With make-up brushes, I excavated

It from the basement below the basement.

I dug around it with an old nail file.


No, it can’t be.  It can’t be.  It can’t be.


How it revealed itself delicately—

An implied outline at first, land so far

Off on the horizon that it might just be


But it’s not.  I just won’t let it be.  No.


A distant storm, then a certain contour,

Then colored, still redolent with the wreathed

Lotus flowers with which I entombed it.


How can this thing have ever been my god?


My blood remembers the kneeling I blocked

Out of consciousness, the smearing of feet

With honey, the jar emptying the gold.


What did I think this would ever bring me?


My skin found the idol warm to the touch,

Not like now. I polished it with my best

Olive oil, burned green bills in a brass bowl.


I chanted.  I chanted. What did I chant?


What was it? Nam yo ho renge kyo? No.

Was it Ave? Mea culpa? Neither.

Call me, call me, call me, call me, call me?

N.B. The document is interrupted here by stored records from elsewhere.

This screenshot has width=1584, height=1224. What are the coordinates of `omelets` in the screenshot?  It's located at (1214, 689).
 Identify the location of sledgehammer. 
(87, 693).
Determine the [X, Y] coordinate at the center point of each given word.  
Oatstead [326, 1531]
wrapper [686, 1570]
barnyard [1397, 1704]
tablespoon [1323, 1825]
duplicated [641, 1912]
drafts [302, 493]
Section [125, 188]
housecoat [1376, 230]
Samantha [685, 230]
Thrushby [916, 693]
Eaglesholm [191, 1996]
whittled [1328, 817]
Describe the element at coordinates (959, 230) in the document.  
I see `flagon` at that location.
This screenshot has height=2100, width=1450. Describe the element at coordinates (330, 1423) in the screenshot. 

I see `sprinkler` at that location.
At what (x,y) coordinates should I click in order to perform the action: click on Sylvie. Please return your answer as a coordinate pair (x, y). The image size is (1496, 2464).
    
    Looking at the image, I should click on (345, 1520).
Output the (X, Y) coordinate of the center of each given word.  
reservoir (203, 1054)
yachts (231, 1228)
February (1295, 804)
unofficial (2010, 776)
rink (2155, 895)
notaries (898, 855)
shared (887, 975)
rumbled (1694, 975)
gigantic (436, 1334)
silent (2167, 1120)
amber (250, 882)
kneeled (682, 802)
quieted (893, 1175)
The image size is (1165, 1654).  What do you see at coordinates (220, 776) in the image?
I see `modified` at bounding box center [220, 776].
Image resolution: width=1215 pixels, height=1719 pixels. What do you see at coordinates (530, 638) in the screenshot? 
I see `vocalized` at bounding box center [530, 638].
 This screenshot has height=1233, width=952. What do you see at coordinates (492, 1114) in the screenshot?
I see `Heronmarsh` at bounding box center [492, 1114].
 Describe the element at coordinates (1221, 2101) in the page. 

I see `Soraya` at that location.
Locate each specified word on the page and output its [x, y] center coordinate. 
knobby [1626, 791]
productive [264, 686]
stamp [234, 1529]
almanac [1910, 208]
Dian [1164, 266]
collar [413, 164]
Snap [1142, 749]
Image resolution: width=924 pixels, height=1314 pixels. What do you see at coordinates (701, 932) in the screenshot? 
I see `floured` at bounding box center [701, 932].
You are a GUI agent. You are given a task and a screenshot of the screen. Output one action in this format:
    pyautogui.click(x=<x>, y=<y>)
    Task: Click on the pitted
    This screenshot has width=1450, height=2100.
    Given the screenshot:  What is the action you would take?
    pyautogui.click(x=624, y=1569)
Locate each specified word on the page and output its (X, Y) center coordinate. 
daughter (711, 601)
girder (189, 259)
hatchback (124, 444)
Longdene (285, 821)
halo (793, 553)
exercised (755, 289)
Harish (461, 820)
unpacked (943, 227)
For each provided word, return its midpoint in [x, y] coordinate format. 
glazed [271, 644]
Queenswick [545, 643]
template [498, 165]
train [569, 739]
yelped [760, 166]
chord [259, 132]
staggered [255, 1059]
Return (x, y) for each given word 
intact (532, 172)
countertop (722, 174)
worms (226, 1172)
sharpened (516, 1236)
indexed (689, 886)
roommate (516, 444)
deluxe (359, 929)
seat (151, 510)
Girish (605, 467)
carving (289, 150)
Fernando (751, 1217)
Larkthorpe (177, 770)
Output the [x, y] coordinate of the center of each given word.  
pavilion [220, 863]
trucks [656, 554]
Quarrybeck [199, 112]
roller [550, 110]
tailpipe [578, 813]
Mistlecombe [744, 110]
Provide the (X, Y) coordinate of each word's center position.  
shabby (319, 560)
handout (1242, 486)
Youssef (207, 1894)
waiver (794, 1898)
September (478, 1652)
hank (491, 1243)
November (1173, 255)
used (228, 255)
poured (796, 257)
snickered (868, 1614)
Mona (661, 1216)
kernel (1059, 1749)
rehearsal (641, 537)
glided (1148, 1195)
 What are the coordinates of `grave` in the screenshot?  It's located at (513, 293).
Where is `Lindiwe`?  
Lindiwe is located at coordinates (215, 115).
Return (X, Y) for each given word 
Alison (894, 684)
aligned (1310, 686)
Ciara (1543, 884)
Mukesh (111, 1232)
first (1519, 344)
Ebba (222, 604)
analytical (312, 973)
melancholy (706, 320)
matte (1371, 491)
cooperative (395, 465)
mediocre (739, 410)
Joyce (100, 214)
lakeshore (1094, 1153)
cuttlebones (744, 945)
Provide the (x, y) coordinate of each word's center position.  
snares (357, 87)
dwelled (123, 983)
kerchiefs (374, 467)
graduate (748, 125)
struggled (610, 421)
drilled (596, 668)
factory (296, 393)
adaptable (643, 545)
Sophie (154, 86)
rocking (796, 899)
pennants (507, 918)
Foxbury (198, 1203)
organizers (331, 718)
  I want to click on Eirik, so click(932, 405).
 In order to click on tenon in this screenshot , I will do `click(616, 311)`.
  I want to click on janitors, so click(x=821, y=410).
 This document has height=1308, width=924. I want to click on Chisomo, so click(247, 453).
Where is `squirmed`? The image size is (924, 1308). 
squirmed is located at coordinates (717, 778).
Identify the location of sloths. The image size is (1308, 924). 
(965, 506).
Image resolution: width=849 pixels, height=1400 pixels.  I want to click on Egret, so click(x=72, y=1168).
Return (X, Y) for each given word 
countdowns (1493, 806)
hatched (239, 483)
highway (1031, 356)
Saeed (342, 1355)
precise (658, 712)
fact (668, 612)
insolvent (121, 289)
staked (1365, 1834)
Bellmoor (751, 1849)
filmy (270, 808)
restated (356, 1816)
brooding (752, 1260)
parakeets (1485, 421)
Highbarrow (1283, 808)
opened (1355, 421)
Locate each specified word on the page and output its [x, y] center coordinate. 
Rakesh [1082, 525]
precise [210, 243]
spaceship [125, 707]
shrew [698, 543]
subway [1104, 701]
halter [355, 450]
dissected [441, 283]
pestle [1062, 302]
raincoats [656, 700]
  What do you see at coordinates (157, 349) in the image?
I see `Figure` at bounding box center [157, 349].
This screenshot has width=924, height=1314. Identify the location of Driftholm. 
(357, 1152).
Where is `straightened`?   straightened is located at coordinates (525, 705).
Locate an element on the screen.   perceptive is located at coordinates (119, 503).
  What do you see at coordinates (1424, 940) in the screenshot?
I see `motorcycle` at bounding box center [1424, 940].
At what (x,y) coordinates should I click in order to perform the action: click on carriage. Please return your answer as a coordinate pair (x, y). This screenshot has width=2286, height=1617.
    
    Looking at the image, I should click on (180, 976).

The graven image remains deaf and mute,


Still radioactive to someone else,

Mum under the curse against which I

Now wear an amulet.  What will I do?


It is fossilized against wood chippers.


It has not composted yet.  If only

I were craftier.  With a glue gun and 

Imagination, I might make this an


Uncrackable piñata effigy.


With shoulder pads a stuffed bra, it might

Serve now as a grim dressmaker dummy.

A frat could make it an ancient Greek prank.


I think I had an orgy with this thing.


If I owned a disco, I could cover

It in fluorescent paint, and then the black

Light that emanates from it would make sense


To everyone else who looked at it.


For now, I will cover it with an old quilt.

I never come down here unless pipes whine.

Until I need ornaments for a tree,


I’ll lock the door at the top of the stairs.